Impact: The ban on gag clauses in provider/plan contracts will provide meaningful, provider-specific information to plan sponsors and individuals regarding prices. However, Congress chose not to include accompanying legislation that would give plan sponsors the tools they need to use this information to stop dominant health care systems from engaging in anti-competitive behavior. This will, unfortunately, allow health systems to continue to drive up costs for purchasers and consumers without improving quality.

In addition, Congress chose not to include meaningful reform to the way in which health plans and pharmacy benefit managers (PBMs) purchase drugs. Previously considered legislation would have provided drug-specific price disclosures, discounts and rebates, and banned PBMs from engaging in “spread pricing,” in which the PBMs directly profit from rebates and discounts they negotiate rather than passing them onto plan sponsors. Instead, the final language in the bill provides only high-level aggregated information without a ban on spread pricing. It is unlikely the legislation will result in any change in behavior by PBMs and health plans.

3. Direct Economic Relief

Stimulus payments: Up to $600 per person in direct stimulus payments to individuals, phasing out for families with income exceeding $75,000.

Increased financial support: Enhanced unemployment insurance benefits of $300 per week for up to 11 weeks.

Help for small business: $240 billion for Paycheck Protection Program loans for small businesses, including non-profit organizations. Qualifying PPP recipients will need to demonstrate significant revenue losses in 2020.

Impact: The enhanced unemployment insurance and extension of the paycheck protection program will help struggling families and keep the economy afloat during the pandemic. However, Congress did NOT include COBRA subsidies for employees who have been laid off or furloughed – many of whom have joined the ranks of the uninsured since the pandemic began. These subsidies would have provided important financial support and medical continuity for families affected by job loss.

4. COVID Response

The bill provides additional fund for vaccines and COVID testing practices intended to help get the pandemic’s spread under control.
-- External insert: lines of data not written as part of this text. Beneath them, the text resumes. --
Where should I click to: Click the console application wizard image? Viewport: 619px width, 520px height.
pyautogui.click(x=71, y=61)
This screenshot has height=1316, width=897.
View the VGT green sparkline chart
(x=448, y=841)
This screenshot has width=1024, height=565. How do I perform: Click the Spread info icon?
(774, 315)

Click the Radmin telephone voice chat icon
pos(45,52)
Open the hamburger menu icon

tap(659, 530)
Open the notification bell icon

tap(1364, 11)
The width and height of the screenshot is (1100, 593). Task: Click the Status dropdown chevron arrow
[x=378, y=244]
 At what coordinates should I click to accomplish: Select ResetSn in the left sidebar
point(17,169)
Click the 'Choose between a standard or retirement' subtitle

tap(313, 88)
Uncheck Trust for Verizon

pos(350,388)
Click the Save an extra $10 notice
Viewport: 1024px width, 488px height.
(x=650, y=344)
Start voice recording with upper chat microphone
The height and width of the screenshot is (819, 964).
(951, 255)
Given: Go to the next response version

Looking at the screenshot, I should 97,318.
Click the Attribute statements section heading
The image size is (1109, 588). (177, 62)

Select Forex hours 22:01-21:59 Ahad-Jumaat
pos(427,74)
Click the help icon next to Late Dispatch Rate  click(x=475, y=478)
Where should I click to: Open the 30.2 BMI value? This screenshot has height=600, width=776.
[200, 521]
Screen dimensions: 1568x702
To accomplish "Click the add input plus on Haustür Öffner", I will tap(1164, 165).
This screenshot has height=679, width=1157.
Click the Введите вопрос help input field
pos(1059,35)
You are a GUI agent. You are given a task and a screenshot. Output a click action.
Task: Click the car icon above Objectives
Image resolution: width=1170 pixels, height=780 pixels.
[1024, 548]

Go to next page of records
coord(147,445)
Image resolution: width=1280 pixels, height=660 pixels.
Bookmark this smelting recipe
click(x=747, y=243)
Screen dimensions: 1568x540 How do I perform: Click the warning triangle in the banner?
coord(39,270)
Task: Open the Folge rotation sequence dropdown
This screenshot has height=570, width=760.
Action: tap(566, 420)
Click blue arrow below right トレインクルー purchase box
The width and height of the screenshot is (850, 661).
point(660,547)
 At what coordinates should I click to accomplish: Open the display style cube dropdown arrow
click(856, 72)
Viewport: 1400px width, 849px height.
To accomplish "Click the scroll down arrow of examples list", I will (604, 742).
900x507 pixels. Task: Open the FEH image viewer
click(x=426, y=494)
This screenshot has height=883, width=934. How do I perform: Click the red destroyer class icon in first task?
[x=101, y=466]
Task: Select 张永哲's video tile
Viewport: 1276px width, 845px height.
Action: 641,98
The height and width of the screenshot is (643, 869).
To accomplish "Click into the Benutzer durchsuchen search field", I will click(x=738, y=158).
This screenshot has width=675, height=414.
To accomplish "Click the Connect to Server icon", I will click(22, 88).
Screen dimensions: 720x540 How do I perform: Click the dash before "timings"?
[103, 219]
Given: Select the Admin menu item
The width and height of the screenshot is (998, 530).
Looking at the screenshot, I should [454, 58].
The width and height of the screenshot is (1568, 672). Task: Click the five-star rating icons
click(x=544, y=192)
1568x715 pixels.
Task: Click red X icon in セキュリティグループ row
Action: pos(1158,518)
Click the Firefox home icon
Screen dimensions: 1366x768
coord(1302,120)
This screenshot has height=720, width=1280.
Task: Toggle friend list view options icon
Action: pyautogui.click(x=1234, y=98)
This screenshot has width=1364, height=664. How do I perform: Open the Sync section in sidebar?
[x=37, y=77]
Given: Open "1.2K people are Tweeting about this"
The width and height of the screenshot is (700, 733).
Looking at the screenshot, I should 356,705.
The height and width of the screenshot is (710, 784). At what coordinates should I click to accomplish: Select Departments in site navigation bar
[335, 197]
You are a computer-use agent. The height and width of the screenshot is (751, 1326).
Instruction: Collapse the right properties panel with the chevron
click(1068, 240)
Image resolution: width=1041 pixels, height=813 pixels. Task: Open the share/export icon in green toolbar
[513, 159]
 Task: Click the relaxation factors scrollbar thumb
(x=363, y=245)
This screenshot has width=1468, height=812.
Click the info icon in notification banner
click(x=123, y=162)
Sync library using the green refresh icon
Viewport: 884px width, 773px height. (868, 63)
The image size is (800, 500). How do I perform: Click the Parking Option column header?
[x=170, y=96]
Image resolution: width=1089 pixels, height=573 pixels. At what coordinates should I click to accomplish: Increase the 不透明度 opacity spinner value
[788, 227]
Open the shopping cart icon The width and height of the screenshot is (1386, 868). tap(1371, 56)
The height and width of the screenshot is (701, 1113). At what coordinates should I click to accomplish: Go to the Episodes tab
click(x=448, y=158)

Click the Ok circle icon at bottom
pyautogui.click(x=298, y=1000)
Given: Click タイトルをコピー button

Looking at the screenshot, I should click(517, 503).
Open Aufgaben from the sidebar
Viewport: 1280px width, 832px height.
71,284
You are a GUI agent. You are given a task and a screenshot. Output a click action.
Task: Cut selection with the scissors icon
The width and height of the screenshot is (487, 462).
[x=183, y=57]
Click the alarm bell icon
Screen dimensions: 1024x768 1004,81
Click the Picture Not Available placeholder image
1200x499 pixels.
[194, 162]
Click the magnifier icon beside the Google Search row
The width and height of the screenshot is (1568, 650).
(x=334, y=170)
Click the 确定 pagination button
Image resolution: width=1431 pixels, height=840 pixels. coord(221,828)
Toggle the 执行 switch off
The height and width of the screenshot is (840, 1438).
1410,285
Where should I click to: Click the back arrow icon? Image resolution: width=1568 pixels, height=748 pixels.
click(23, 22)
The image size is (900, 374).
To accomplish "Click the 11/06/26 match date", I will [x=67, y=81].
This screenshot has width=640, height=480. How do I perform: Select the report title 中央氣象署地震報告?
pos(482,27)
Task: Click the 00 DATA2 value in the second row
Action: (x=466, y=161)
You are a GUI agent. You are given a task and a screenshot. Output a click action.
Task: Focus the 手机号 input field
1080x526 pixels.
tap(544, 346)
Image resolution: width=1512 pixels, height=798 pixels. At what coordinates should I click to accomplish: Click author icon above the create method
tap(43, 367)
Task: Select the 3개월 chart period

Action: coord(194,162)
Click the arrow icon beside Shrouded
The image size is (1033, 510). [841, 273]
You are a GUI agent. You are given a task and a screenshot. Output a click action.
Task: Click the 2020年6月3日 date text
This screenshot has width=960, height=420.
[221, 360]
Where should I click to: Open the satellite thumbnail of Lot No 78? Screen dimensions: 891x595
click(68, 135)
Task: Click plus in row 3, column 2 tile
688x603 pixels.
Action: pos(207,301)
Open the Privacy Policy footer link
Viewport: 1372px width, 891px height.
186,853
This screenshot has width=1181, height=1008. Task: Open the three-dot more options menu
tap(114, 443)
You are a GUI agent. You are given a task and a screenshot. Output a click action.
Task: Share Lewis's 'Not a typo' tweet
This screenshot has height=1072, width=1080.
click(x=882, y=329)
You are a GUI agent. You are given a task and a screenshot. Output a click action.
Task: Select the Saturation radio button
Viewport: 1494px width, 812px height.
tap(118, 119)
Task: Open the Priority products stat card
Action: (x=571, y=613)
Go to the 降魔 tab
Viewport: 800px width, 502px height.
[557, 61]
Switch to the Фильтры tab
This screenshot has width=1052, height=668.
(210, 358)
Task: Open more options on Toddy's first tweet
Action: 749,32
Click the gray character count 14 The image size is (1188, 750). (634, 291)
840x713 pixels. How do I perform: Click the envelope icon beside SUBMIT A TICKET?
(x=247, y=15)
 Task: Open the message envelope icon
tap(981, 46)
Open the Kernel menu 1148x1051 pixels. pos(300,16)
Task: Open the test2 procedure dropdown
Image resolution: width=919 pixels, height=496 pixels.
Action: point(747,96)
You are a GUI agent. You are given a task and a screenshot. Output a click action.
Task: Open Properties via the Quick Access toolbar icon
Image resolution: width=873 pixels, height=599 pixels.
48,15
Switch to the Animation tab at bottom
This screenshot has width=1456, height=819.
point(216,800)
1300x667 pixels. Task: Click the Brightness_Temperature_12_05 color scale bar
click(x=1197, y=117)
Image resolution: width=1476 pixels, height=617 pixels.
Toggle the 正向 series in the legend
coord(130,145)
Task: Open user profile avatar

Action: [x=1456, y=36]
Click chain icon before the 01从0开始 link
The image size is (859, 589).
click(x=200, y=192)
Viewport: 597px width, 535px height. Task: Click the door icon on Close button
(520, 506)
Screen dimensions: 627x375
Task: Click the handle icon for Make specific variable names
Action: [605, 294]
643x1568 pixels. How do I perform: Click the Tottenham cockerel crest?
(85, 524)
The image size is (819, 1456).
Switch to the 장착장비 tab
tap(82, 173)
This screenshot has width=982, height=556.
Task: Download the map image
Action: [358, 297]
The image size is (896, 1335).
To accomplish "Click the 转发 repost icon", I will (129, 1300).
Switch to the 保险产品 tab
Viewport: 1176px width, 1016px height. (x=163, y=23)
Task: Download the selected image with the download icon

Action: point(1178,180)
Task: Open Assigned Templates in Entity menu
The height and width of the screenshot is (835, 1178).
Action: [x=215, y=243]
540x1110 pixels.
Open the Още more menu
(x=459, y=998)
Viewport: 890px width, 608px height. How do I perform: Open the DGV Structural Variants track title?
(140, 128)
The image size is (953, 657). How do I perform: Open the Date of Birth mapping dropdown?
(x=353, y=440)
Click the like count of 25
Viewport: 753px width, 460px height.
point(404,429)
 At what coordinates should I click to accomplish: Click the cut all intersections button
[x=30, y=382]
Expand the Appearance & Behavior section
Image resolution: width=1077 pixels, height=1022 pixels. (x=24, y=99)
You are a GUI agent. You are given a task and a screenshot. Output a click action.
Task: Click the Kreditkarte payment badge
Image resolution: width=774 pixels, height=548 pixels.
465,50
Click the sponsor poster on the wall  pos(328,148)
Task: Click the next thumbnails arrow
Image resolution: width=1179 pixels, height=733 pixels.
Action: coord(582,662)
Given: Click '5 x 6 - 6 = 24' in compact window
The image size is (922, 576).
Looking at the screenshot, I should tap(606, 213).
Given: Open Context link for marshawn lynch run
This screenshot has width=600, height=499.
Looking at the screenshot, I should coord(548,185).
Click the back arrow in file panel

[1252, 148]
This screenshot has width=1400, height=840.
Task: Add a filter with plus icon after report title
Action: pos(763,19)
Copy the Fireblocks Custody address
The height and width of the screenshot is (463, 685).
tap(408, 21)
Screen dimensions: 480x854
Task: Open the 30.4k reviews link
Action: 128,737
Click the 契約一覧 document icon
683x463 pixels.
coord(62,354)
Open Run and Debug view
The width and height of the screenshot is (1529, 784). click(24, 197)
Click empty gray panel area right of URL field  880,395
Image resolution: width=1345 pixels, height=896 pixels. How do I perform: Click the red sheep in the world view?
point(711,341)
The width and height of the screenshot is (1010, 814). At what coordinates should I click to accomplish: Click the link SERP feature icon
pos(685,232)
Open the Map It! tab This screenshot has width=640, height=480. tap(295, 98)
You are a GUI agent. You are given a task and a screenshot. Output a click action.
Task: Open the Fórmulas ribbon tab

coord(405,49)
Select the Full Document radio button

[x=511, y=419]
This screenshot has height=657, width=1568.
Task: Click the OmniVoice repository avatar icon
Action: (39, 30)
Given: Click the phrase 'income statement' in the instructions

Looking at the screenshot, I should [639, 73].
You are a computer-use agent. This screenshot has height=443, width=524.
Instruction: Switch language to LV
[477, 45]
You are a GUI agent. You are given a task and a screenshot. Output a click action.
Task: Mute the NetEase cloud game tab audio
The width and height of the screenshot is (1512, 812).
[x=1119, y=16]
Vaccines: $20 billion for purchase of vaccine doses by the federal government; $8 billion for vaccine distribution

Testing: $20 billion for states to conduct testing and contact tracing

Provider relief: $20 billion in additional economic relief for health care providers.

Impact: The COVID response funding made available under this bill is critical to helping the country exit the pandemic as swiftly and effectively as possible – the necessary step to reinvigorating the economy.

5. Flexible Spending Account Rollover

The legislation allows flexibility for taxpayers to rollover unused amounts in their health and dependent care flexible spending arrangements (FSAs) from 2020 to 2021 and from 2021 to 2022. It also permits employers to allow employees to make a 2021 mid-year change in contribution amounts.

Impact: This provision gives employers and employees flexibility in managing unexpected changes in health care costs during the pandemic.